Instagram Business enables you to obtain insights about your Instagram media objects and your user account activities. You can use Treasure Data’s connector to bring Instagram insight data into Treasure Data for integration with your other data resources on the Treasure Data platform.


Prerequisites

  • Basic knowledge of Treasure Data, including the TD toolbelt

  • API level knowledge of Facebook Graph API, Insights API, and Instagram

  • Access permission to a Facebook Page. Instagram must be connected to the Page.

Limitations

Posts or metrics generated before the Instagram account was converted into a business account is not available for request. Only metrics and posts made after the account became a business account are available through the Insights API.

About Incremental Loading

In the following example, let’s use a 9-day range between the start and end date:

Start Date: 2017-10-01
End Date: 2017-10-11

Each job will have the same time range as determined by the period between the start and end dates. The transfer of metrics begins at the completion of the previous job until the period extends past the current date (which is the default end date). Further transfers will be delayed until a complete period is available, at which the job will execute and then pause until the next period is available.

1st run: Starting end_time: 2017-10-01 07:00:00 Ending end_time: 2017-10-10 07:00:00

2nd run: Starting end_time: 2017-10-11 07:00:00 Ending end_time: 2017-10-20 07:00:00

3rd run: Starting end_time: 2017-10-21 07:00:00 Ending end_time: 2017-10-30 07:00:00

About Date Range Import

  • Start Date is inclusive and End Date is exclusive.

    • If not specified, the end date defaults to the current time in Instagram Business Account Local Time.

    • If not specified, the start date defaults to 2 days before the end date. The defaults are set by Facebook API.

Data is aggregated at the end of each day, so the insights of 2017-01-01 result in end_time = 2017-01-02 00:00:00.

If you use incremental loading and scheduled jobs, the time range for the next iteration (run) is calculated based on the period between the initial start and end dates, and the imported data will not have gaps.

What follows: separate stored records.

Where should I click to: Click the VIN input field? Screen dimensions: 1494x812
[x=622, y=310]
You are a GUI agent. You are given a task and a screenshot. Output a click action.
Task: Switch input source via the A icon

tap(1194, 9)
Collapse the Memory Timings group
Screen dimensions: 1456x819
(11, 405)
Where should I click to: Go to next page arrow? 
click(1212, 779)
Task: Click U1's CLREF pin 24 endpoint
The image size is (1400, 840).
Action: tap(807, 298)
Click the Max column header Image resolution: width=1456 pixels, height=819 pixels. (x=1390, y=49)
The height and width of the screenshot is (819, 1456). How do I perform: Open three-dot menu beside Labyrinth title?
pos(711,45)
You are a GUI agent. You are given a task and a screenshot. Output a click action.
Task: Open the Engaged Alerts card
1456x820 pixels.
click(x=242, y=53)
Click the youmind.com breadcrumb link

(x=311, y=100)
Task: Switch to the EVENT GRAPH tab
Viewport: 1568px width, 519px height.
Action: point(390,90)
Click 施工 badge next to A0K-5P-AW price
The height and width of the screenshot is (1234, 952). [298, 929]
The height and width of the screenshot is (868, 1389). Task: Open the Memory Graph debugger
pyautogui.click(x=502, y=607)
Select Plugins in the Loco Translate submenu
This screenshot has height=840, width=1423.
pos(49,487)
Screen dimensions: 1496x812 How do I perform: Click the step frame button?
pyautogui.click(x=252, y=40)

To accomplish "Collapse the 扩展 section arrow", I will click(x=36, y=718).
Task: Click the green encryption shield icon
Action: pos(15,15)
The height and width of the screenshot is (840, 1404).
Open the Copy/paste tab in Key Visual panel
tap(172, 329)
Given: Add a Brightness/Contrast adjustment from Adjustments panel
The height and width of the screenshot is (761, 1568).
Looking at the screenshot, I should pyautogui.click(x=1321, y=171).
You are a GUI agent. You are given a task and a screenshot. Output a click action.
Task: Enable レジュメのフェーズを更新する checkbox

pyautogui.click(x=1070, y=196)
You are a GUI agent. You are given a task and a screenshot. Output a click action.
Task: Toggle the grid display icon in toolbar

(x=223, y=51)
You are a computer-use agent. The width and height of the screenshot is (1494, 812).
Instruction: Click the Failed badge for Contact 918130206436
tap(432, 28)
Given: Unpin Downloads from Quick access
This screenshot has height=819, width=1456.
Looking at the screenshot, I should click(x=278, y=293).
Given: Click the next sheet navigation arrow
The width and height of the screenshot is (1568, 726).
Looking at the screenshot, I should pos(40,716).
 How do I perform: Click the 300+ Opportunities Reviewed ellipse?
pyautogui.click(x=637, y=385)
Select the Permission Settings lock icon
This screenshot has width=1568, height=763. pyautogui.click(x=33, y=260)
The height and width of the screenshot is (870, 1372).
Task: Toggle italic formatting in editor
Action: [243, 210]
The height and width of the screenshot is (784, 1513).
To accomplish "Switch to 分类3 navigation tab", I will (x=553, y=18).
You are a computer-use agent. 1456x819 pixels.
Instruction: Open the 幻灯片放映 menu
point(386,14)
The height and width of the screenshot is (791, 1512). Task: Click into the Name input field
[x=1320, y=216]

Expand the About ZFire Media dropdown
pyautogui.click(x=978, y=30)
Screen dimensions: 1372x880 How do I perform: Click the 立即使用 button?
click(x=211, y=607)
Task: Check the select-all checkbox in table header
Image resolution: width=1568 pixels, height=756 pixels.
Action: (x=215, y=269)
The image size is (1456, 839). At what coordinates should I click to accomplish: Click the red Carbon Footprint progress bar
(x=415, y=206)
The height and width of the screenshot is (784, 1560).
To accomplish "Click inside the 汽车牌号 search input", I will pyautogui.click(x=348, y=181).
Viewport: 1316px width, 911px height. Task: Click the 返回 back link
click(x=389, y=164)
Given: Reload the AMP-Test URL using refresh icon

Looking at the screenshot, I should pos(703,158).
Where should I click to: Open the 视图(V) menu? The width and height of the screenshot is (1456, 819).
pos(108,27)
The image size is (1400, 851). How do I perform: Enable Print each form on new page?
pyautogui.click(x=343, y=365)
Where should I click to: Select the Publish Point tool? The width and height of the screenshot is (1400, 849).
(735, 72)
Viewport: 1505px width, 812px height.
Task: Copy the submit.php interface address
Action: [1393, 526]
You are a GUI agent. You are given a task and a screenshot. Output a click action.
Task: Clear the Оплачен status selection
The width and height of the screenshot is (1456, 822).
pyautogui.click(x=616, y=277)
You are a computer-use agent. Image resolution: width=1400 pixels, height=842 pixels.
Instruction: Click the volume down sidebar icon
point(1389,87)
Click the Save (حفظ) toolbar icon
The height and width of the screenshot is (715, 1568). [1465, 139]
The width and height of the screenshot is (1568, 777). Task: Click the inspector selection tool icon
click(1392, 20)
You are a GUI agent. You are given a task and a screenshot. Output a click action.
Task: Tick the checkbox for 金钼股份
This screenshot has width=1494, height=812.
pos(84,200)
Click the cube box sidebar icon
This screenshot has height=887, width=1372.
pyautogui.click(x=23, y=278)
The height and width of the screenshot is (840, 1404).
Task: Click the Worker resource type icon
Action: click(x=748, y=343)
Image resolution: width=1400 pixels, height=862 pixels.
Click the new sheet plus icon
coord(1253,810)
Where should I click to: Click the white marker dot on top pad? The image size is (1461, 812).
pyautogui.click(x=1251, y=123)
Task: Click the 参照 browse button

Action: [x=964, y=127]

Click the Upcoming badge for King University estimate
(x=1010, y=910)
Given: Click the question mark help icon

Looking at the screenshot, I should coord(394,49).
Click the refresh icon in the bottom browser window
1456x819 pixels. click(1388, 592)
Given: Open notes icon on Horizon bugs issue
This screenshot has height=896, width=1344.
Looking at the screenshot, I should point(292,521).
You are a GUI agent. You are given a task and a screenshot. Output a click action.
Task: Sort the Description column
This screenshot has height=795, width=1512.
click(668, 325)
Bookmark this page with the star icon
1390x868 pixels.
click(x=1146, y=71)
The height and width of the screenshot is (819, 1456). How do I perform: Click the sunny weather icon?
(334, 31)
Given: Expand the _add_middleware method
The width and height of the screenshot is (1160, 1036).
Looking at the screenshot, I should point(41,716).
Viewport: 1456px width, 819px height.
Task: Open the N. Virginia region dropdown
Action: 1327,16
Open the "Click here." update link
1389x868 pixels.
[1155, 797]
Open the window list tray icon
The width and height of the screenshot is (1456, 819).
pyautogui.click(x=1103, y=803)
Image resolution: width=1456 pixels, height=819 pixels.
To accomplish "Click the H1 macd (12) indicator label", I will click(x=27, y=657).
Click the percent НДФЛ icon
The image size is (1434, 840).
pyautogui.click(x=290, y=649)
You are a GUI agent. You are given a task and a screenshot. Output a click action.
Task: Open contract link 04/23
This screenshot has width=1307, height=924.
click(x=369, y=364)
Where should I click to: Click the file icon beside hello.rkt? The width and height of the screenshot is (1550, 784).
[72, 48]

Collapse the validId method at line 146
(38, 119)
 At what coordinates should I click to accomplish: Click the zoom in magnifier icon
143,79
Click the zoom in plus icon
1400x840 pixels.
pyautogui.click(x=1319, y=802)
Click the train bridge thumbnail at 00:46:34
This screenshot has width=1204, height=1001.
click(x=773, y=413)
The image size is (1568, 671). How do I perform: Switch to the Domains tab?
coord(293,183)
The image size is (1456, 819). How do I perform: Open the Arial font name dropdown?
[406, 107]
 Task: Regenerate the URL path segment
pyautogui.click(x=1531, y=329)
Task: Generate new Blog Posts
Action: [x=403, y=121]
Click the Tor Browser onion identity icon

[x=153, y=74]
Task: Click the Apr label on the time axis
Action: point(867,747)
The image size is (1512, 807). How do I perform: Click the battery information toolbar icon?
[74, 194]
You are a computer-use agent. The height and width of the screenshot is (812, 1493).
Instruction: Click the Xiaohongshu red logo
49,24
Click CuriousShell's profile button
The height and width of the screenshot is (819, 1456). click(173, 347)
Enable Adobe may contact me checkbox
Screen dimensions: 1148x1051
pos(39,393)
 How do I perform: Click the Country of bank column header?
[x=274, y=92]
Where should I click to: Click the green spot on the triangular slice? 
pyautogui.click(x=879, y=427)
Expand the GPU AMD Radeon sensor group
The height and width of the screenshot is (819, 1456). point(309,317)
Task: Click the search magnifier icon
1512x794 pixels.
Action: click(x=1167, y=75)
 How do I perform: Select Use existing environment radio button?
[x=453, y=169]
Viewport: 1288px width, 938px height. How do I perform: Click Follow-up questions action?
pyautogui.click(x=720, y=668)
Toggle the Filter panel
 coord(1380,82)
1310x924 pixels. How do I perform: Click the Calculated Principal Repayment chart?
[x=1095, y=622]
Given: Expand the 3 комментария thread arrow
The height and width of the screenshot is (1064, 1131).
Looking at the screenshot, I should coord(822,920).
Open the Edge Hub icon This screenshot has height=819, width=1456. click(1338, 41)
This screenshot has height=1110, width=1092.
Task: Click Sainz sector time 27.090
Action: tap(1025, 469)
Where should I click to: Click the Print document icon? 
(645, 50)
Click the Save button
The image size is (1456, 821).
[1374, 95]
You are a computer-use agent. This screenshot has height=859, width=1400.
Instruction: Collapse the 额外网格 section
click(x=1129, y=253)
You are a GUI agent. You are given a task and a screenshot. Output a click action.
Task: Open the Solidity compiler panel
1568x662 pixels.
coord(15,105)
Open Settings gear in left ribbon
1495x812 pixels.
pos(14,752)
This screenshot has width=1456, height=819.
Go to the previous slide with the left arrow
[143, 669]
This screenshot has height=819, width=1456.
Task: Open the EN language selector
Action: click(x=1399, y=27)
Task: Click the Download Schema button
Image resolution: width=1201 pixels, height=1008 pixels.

Supported Metrics and Preset Metrics

Metrics

User type

Incremental

- account_reach_and_impression_week
- account_reach_and_impression_days_28
- account_day_metrics

None-incremental

- account_reach_and_impression_week
- account_reach_and_impression_days_28
- account_day_metrics - account_audience

Media type

- carousel_album_engagement-lifetime
- carousel_album_impressions-lifetime
- carousel_album_reach-lifetime
- carousel_album_saved-lifetime
- carousel_album_video_views-lifetime
- engagement-lifetime
- exits-lifetime
- impressions-lifetime
- reach-lifetime
- replies-lifetime
- saved-lifetime
- taps_back-lifetime
- taps_forward-lifetime
- video_views-lifetime

Preset Metrics

User type

Incremental

- email_contacts-day
- follower_count-day
- get_directions_clicks-day
- impressions-day
- impressions-days_28
- impressions-week
- online_followers-lifetime
- phone_call_clicks-day
- profile_views-day
- reach-day
- reach-days_28
- reach-week
- text_message_clicks-day
- website_clicks-day

None-incremental

- audience_city-lifetime
- audience_country-lifetime
- audience_gender_age-lifetime
- audience_locale-lifetime
- email_contacts-day
- follower_count-day
- get_directions_clicks-day
- impressions-day
- impressions-days_28
- impressions-week
- online_followers-lifetime
- phone_call_clicks-day
- profile_views-day
- reach-day
- reach-days_28
- reach-week
- text_message_clicks-day
- website_clicks-day

Media type

- media_all
- story_metrics
- carousel_album_metrics
- photo_and_videos_metrics

Obtain the Facebook Page ID

Enter the Facebook page ID that is linked to the Instagram Business account. When a user creates or converts an Instagram account to a business account, the user is required to link the Instagram Account to a Facebook page.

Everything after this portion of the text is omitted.